COMMENTARY: Yesterday Todd Park, Federal CTO, used Twitter to answers questions about “big data”. Well sort of because while it reportedly generated 413 tweets, reaching an audience of 3.5 million, I counted only 131 actual questions, only 9 actual answers, and 7 retweets – so it really was a big data event with small results like so many these days.
The highlights of Todd Park’s responses, in my opinion, were:
- Librarians becoming the new data liberators – check out what NLM is doing
- Great places for health/data startups to go: Health Challenges, HDI Forum and Code Fests
- Key 2 do: make data liquid + accessible for beneficial use while rigorously protecting privacy. This is doable
Ironic, given the point of all of this health data activity by Todd Park and his predecessor, Aneesh Chopra, was to release lots of government data (big and small) to foster innovation investment and job growth.
I asked him a related question: “Can App Challenges (developers) really handle big data?”
I did not get an answer from him. But I know what it is. They can’t. An example is the recent Department of Commerce App Challenge.
I had to search through three levels of Web pages to find where to download the Geographic Names Information System (GNIS) data and then found it was “big data” (2,221,269 rows by 20 columns) requiring “a big data in memory tool” to visualize.

> Set of tasks:
1. Using the commentary, say yes or no to each statement and quote the words that decide it: (a) The writer counted 131 actual questions. (b) Todd Park answered the writer's question about App Challenges. (c) The GNIS data had 20 columns.
2. Retype the commentary between "The highlights of" and "and job growth.", inclusive.
3. According to the commentary, who was Todd Park's predecessor?
The material after the commentary is separate from it.

> Recorded data:
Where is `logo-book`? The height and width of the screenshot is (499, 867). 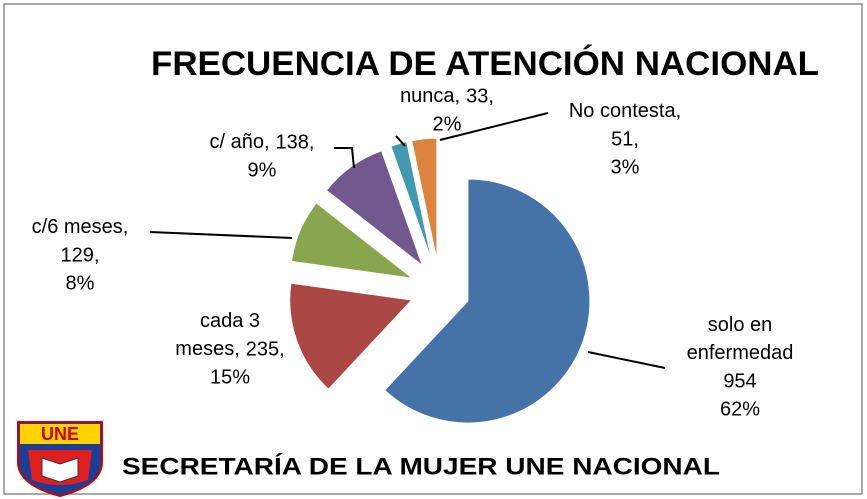
logo-book is located at coordinates (60, 470).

> Expected outputs:
1.
(a) Yes: "I counted only 131 actual questions"
(b) No: "I did not get an answer from him."
(c) Yes: "2,221,269 rows by 20 columns"

2.
The highlights of Todd Park’s responses, in my opinion, were:
- Librarians becoming the new data liberators – check out what NLM is doing
- Great places for health/data startups to go: Health Challenges, HDI Forum and Code Fests
- Key 2 do: make data liquid + accessible for beneficial use while rigorously protecting privacy. This is doable
Ironic, given the point of all of this health data activity by Todd Park and his predecessor, Aneesh Chopra, was to release lots of government data (big and small) to foster innovation investment and job growth.

3. Aneesh Chopra